▶ _TEKS YANG DIBERIKAN_
#####

Rendahnya Keterwakilan Perempuan dalam DPR RI tahun 2019 dalam Perspektif Sosialisasi Politik

oleh -212 views
oleh
212 views
Gito Ristifal G, mahasiswa FISIP UNAND (dok)

Oleh: Gito Ristifal G

Mahasiswa Jurusan Ilmu Politi Universitas Andalas

SEMAKIN berkembangnya zaman pada saat sekarang ini tentunya memiliki pengaruh terhadap dunia politik yang mana tidak habis-habisnya permasalahan tentang keterwakilan perempuan dalam partisipasi maupun lembaga politik.

Jika dilihat dibeberapa daerah pada saat sekarang ini masih banyaknya daerah yang berada dalam zona kategori rendanya keterwakilan perempuan yang menyentuh angka 0-19%. jika dilihat dari angka tersebut tentunya sangat signifikan jumlah regulasi di daerah (Perda, peraturan kepala daerah) yang mendiskriminasi hak perempuan yang berdampak kedapa mental dan kepercayaan perempuan yang semakin rendah.

Jumlah perempuan aktivis yang berhasil masuk parlemen masih sangat sedikit (potensi diaspora melemah), gerakan perempuan masih cenderung berputar-putar dan jejaring gerakan perempuan nasional dan daerah masih cenderung lemah.

Mengutip dari Kompaspedia (2019), tercatat sebanyak 575 keanggotaan yang berada pada kursi perwakilan di parlemen. dimana sebanyak 457 kursi atau 79,48% diisi oleh kaum pria dan sebanyak 118 atau 20,52 persen kursi diisi oleh kaum perempuan.

Berdasarkan data di atas, sangat jelas terlihat adanya sebuah perbandingan secara kuantitas antara keanggotaan antara perempuan dan laki-laki pada kursi parlemen Indonesia.

#####

▶ _DAFTAR CATATAN_

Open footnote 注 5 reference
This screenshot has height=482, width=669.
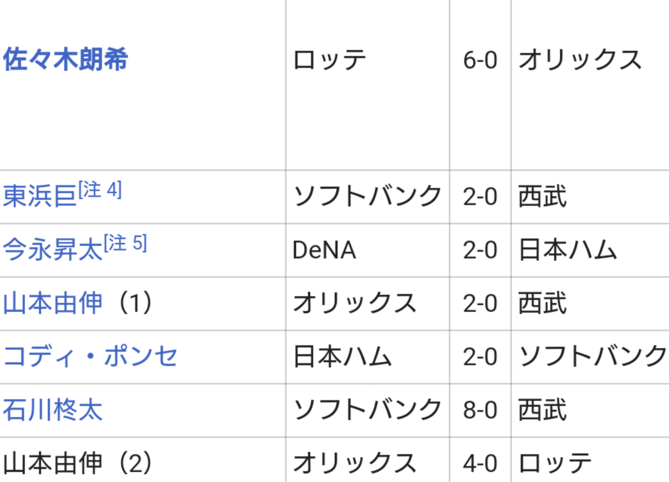[125, 243]
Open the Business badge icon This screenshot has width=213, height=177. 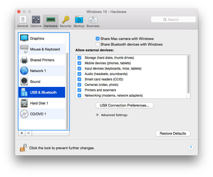click(x=93, y=20)
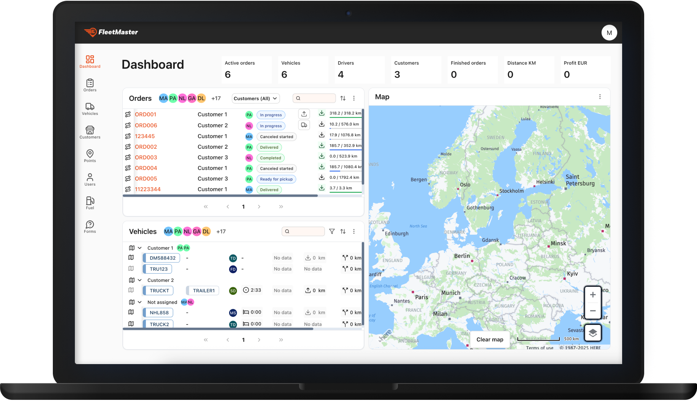Viewport: 697px width, 401px height.
Task: Go to Orders in sidebar menu
Action: [x=90, y=85]
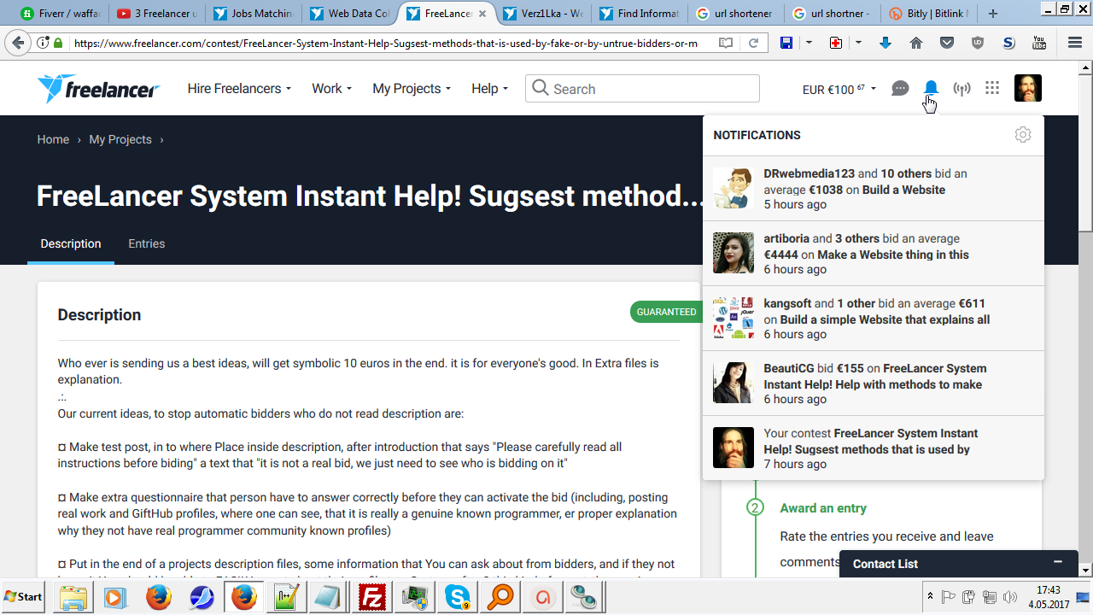Screen dimensions: 1093x615
Task: Open the messages chat bubble icon
Action: pyautogui.click(x=900, y=88)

#####

▶ _PERINTAH LATIHAN_
Tuliskan kembali seluruh artikel tentang keterwakilan perempuan di DPR RI di atas kata demi kata tanpa mengubah apa pun.

▶ _JAWABAN AKHIR_
Rendahnya Keterwakilan Perempuan dalam DPR RI tahun 2019 dalam Perspektif Sosialisasi Politik

oleh -212 views
oleh
212 views
Gito Ristifal G, mahasiswa FISIP UNAND (dok)

Oleh: Gito Ristifal G

Mahasiswa Jurusan Ilmu Politi Universitas Andalas

SEMAKIN berkembangnya zaman pada saat sekarang ini tentunya memiliki pengaruh terhadap dunia politik yang mana tidak habis-habisnya permasalahan tentang keterwakilan perempuan dalam partisipasi maupun lembaga politik.

Jika dilihat dibeberapa daerah pada saat sekarang ini masih banyaknya daerah yang berada dalam zona kategori rendanya keterwakilan perempuan yang menyentuh angka 0-19%. jika dilihat dari angka tersebut tentunya sangat signifikan jumlah regulasi di daerah (Perda, peraturan kepala daerah) yang mendiskriminasi hak perempuan yang berdampak kedapa mental dan kepercayaan perempuan yang semakin rendah.

Jumlah perempuan aktivis yang berhasil masuk parlemen masih sangat sedikit (potensi diaspora melemah), gerakan perempuan masih cenderung berputar-putar dan jejaring gerakan perempuan nasional dan daerah masih cenderung lemah.

Mengutip dari Kompaspedia (2019), tercatat sebanyak 575 keanggotaan yang berada pada kursi perwakilan di parlemen. dimana sebanyak 457 kursi atau 79,48% diisi oleh kaum pria dan sebanyak 118 atau 20,52 persen kursi diisi oleh kaum perempuan.

Berdasarkan data di atas, sangat jelas terlihat adanya sebuah perbandingan secara kuantitas antara keanggotaan antara perempuan dan laki-laki pada kursi parlemen Indonesia.